**Job 1**
Copy the part of the commit text starting with "Every time I" and going on through "the next import.".
**Job 2**
List each distinct abbreviation the commit text uses for a cloud platform or cloud service.

##### Selection

Optimize costs of importing in the cloud. #326

Every time I run an import, 10 GCE workers download about 20GB of
data/input. The S3 outbound charges are uncomfortably high.

Instead, use GCP's S3->GCS transfer tool manually before each run, and
make the GCE VMs read from that instead.

I haven't tested these changes yet, but will soon with the next import.
This commit is contained in:
Dustin Carlino 2021-05-27 08:09:03 -07:00
parent 53430319b1
commit 83bc768e28
2 changed files with 11 additions and 3 deletions

View File

@ -16,6 +16,11 @@ if [ "$EXPERIMENT_TAG" == "" ]; then
exit 1;
fi
if [ "$2" != "gcs_sync_done" ]; then
echo First go sync dev/data/input from S3 to GCS. https://console.cloud.google.com/transfer/cloud/jobs
exit 1;
fi
NUM_WORKERS=10
ZONE=us-east1-b
# See other options: https://cloud.google.com/compute/docs/machine-types

View File

@ -25,9 +25,12 @@ cd worker_payload
mv .aws ~/
# If we import without raw files, we'd wind up downloading fresh OSM data!

##########
##### Data records

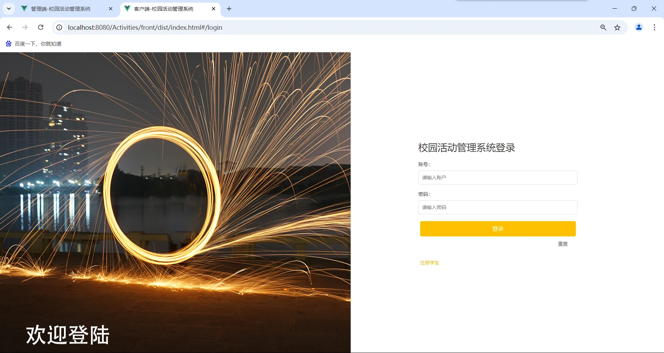The height and width of the screenshot is (353, 664).
Task: Open the site information view
Action: (x=59, y=27)
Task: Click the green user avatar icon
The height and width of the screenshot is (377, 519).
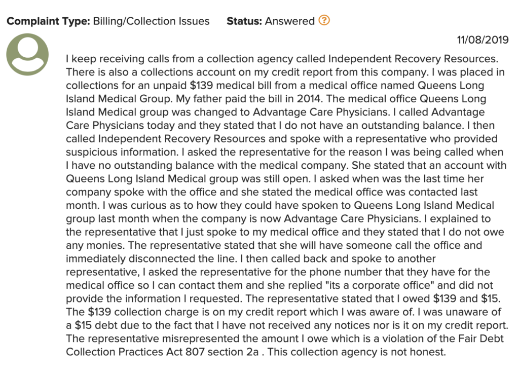Action: click(27, 54)
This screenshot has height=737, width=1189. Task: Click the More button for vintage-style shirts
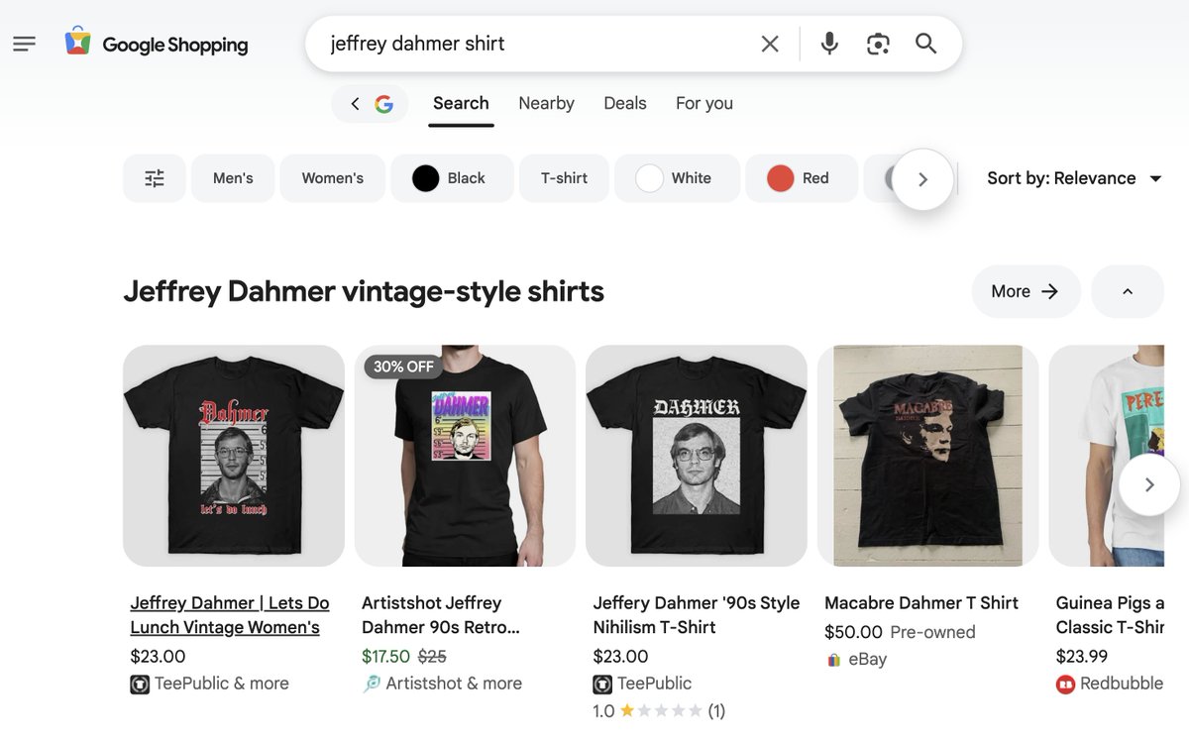[1026, 291]
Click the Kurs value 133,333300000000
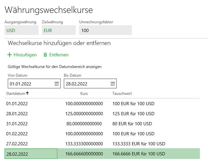Screen dimensions: 208x167 pos(84,144)
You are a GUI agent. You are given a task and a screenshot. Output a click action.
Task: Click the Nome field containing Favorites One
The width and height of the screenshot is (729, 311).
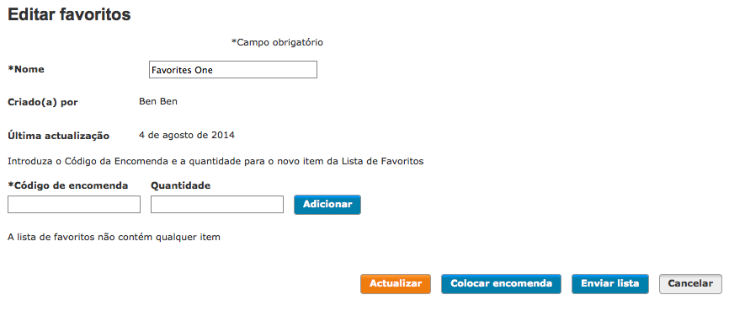click(x=233, y=70)
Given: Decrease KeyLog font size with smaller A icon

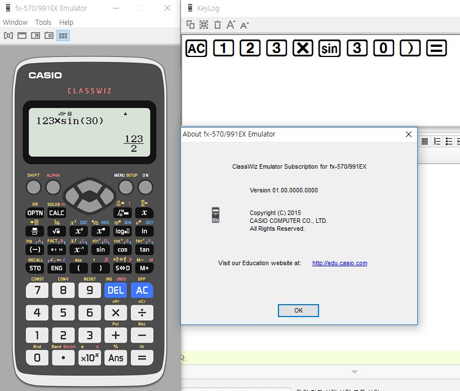Looking at the screenshot, I should coord(244,25).
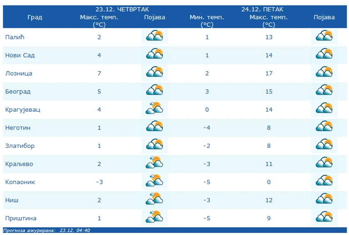The image size is (349, 235).
Task: Select Friday weather icon for Београд
Action: click(324, 91)
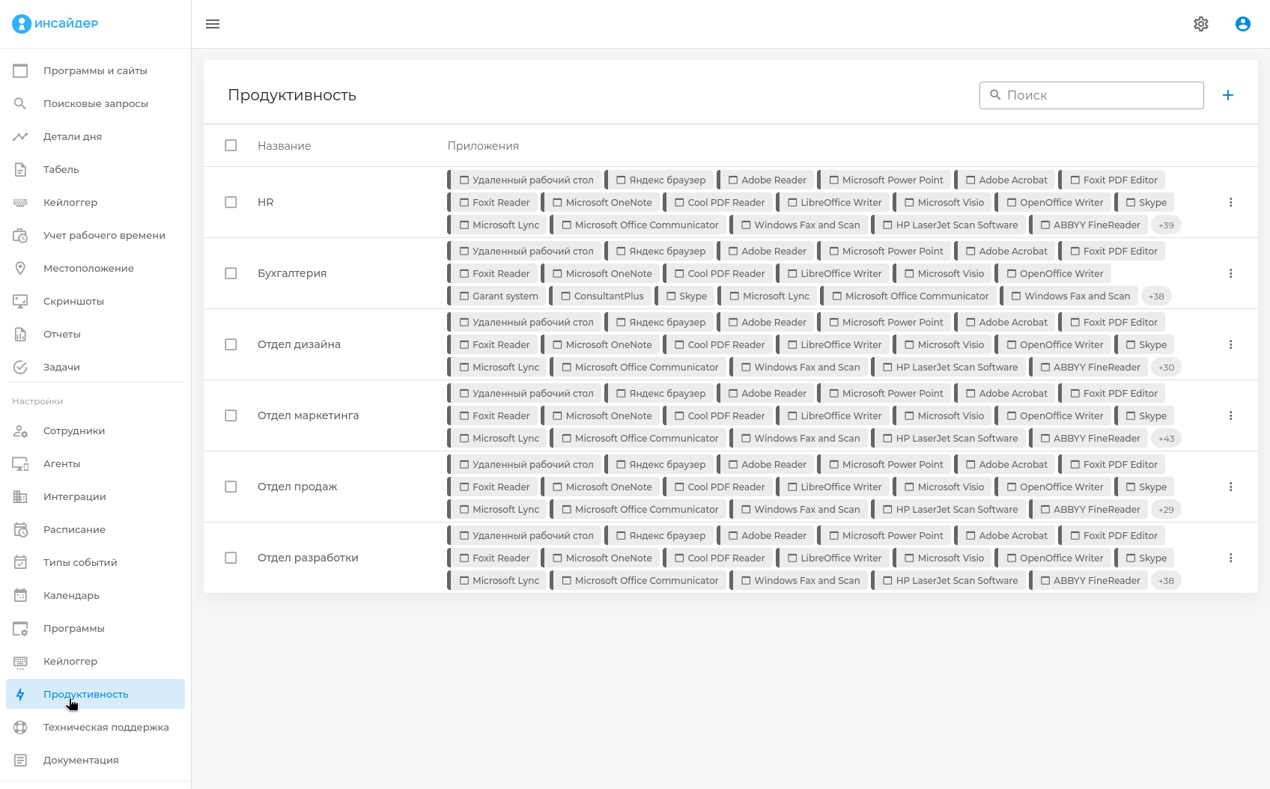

##########

**Correct answer 1**
Every time I run an import, 10 GCE workers download about 20GB of
data/input. The S3 outbound charges are uncomfortably high.

Instead, use GCP's S3->GCS transfer tool manually before each run, and
make the GCE VMs read from that instead.

I haven't tested these changes yet, but will soon with the next import.

**Correct answer 2**
GCE, S3, GCP, GCS